◆ WHAT IS REQUIRED: Write out the part of the batch-size discussion below between "I am running" and "a bit longer.", inclusive, and swap "gradients" for "derivatives" wherever it occurs.
[BEGIN PROVIDED PASSAGE]
I am running VGG16 on Cats vs Dogs (Lesson 1) on my laptop, with a small NVIDIA Quadro K1100M GPU, and due to its less memory I have been experimenting with different (smaller) batch sizes. Here is what I have got:
Sure. With a small batch size, the gradients are only a very rough approximation of the true gradients. So it’ll take a lot longer to find a good solution. Generally you’ll want a batch size of around 64 if you can manage it. Smaller batch sizes are OK, but will take a bit longer.
Hi Jeremy. Can I ask a little bit further in this issue? My computer has limited RAM on GPU so I can run with very small batch size. Is there any way to get better validation accuracy equivalent to running with bigger batch?
I can achieve 99.6% validation accuracy in less than 10 epochs of training with batch_size=512, but batch_size=128 I can’t get the validation accuracy past 48% even after hundreds of epochs of training and even if I use the same weights that I used to train the model with batch_size=512. In fact, even model.evaluate() gives me numbers in the same ballpack as the ones above, depending on what batch_size I feed it.
What can I do if I want to deploy this model on something that doesn’t have the RAM to handle batch_size=512?
I haven’t investigated it further. However, this only affects backpropagation, so if I want to deploy on a low end system for prediction only, I train with high batch_size, the model will behave at maximum accuracy since it only needs to do feed-forward.
Hi Jeremy,
I’m a bit confused about the explanation. Isn’t it the faster achievement of (nearly) optimal solution the major reason behind SGD and mini-batch gradient descent? As far as I understand reducing the batch size helps you reach the optimum faster but while compromising on final accuracy. So, will training it for a longer time improve the accuracy?
Sorry if I’m missing out something.
[END PROVIDED PASSAGE]
[BEGIN DATA]
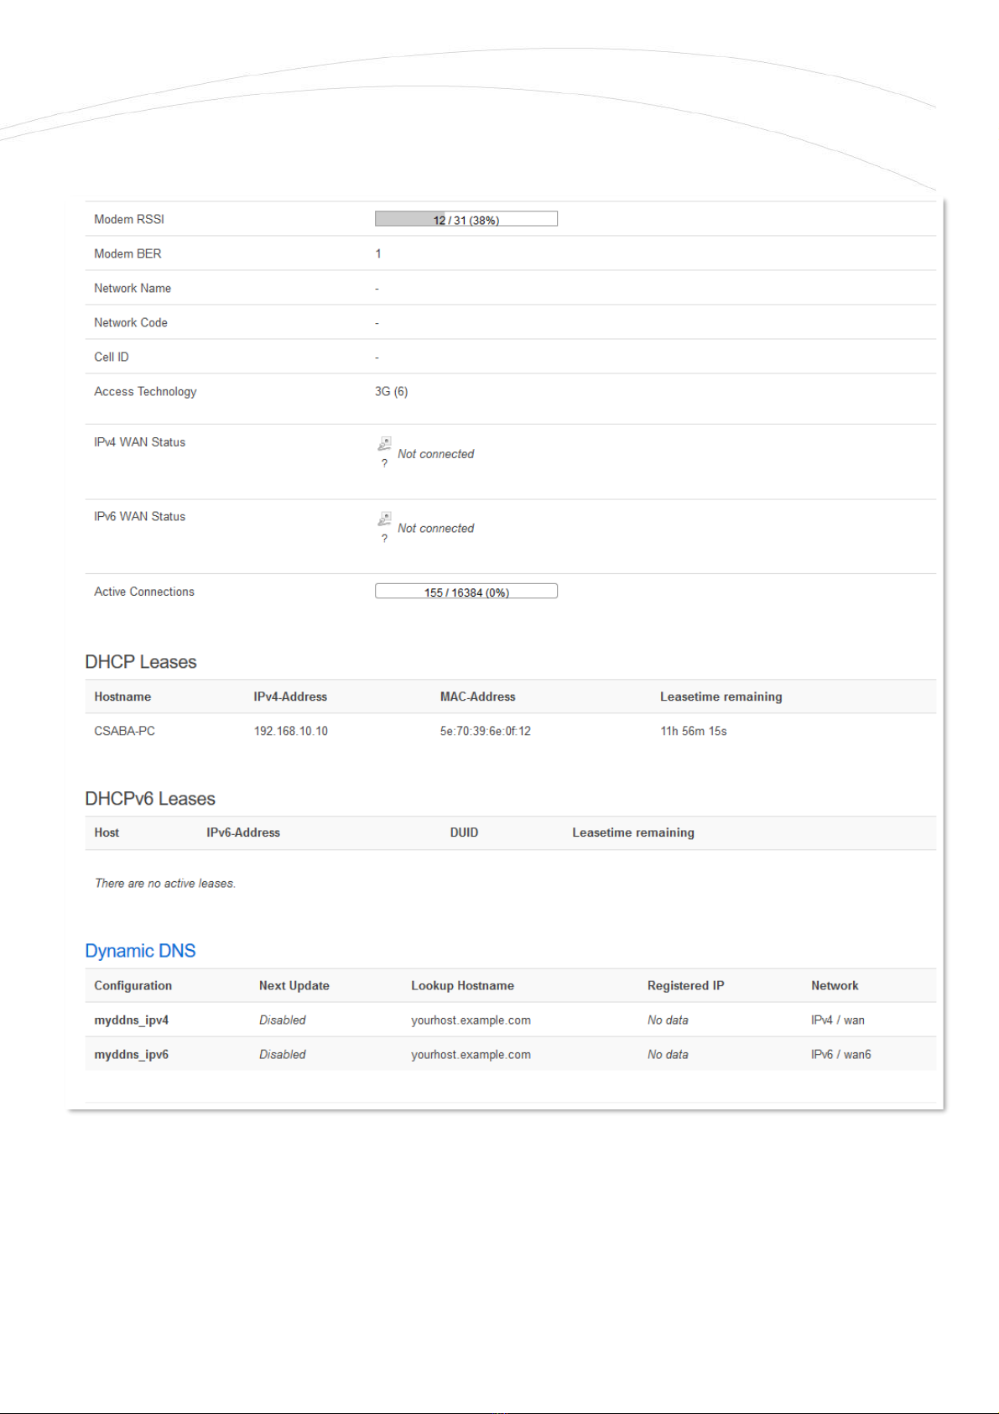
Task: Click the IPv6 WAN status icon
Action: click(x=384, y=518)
[END DATA]
◆ RESPONSE:
I am running VGG16 on Cats vs Dogs (Lesson 1) on my laptop, with a small NVIDIA Quadro K1100M GPU, and due to its less memory I have been experimenting with different (smaller) batch sizes. Here is what I have got:
Sure. With a small batch size, the derivatives are only a very rough approximation of the true derivatives. So it’ll take a lot longer to find a good solution. Generally you’ll want a batch size of around 64 if you can manage it. Smaller batch sizes are OK, but will take a bit longer.